**** RECORDED INFORMATION
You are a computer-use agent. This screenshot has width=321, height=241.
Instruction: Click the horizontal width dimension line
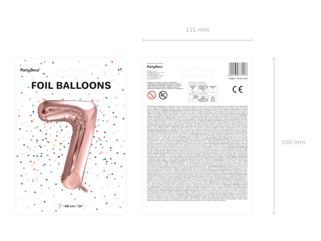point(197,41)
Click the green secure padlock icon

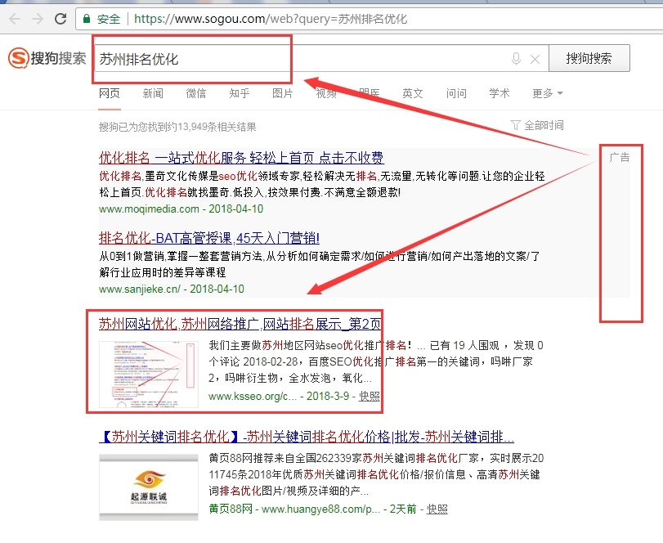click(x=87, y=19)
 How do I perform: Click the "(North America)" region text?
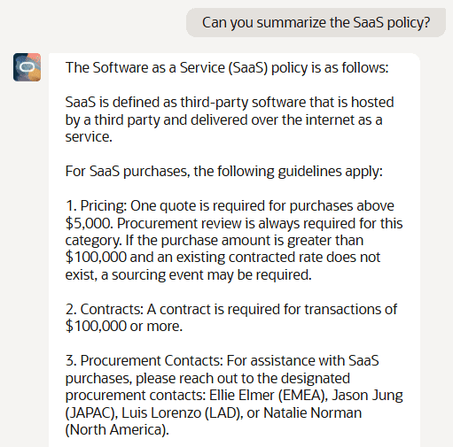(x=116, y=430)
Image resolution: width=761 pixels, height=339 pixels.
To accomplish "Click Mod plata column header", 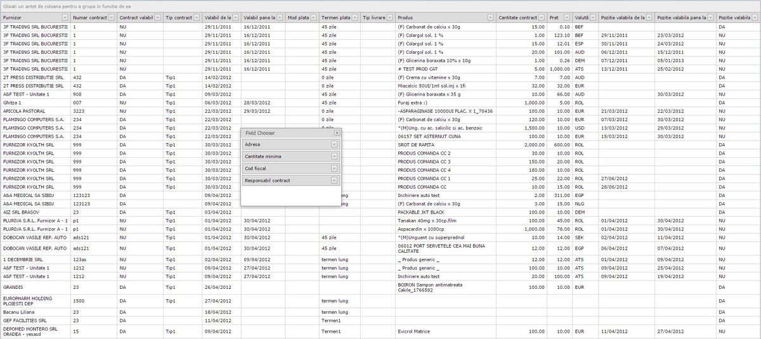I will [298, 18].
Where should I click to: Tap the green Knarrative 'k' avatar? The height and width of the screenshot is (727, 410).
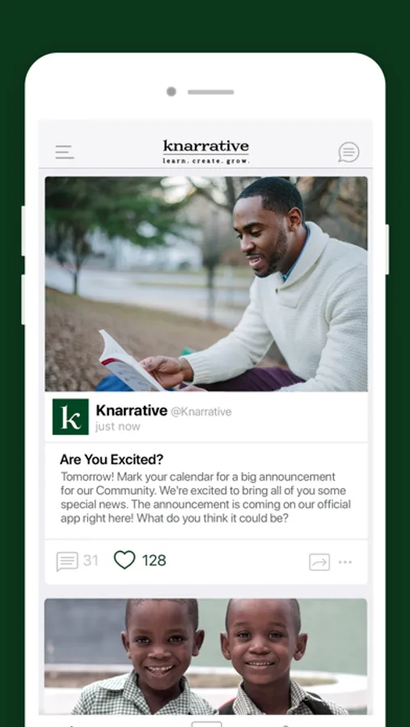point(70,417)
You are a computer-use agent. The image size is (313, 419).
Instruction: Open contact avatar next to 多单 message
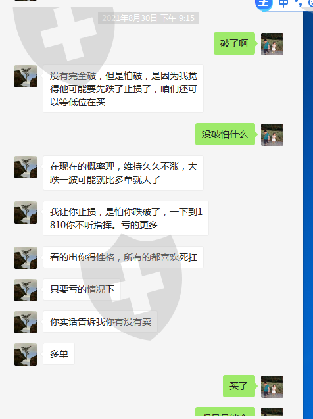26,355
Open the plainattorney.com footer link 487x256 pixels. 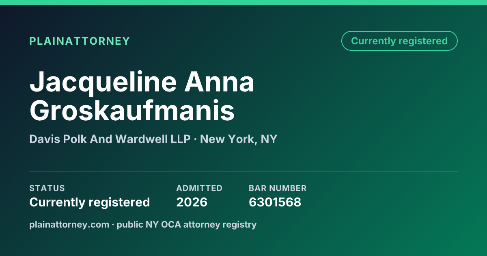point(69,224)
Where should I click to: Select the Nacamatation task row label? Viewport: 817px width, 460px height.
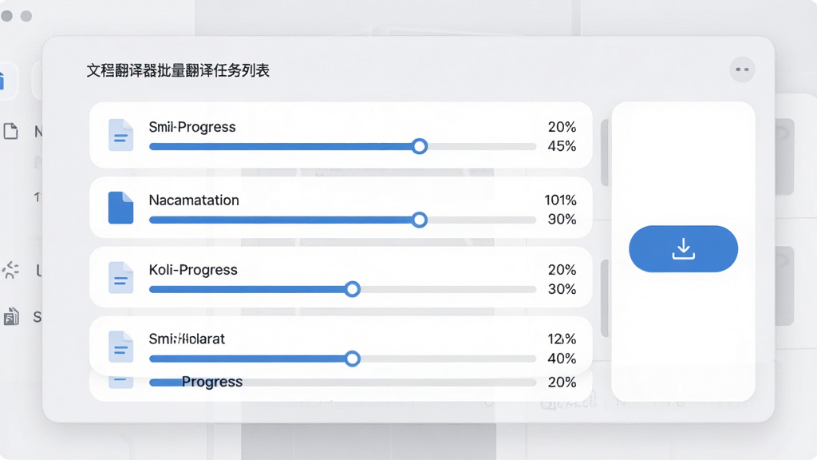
********
→ **PROBLEM REQUIREMENTS**: Can you rescale the material from its start through the line that contains "(x=116, y=430)", both ends included? Rewrite those lines with the requests, multiply every coordinate in the answers by 0.85, round to whole numbers with halves going up, and leave out the pictures.

→ **RESULT OF THE EXERCISE**:
You are a computer-use agent. This screenshot has width=321, height=241.
Instruction: Click the horizontal width dimension line
point(167,35)
Click the green secure padlock icon

click(x=74, y=16)
 How do I perform: Click the "(North America)" region text?
(x=99, y=366)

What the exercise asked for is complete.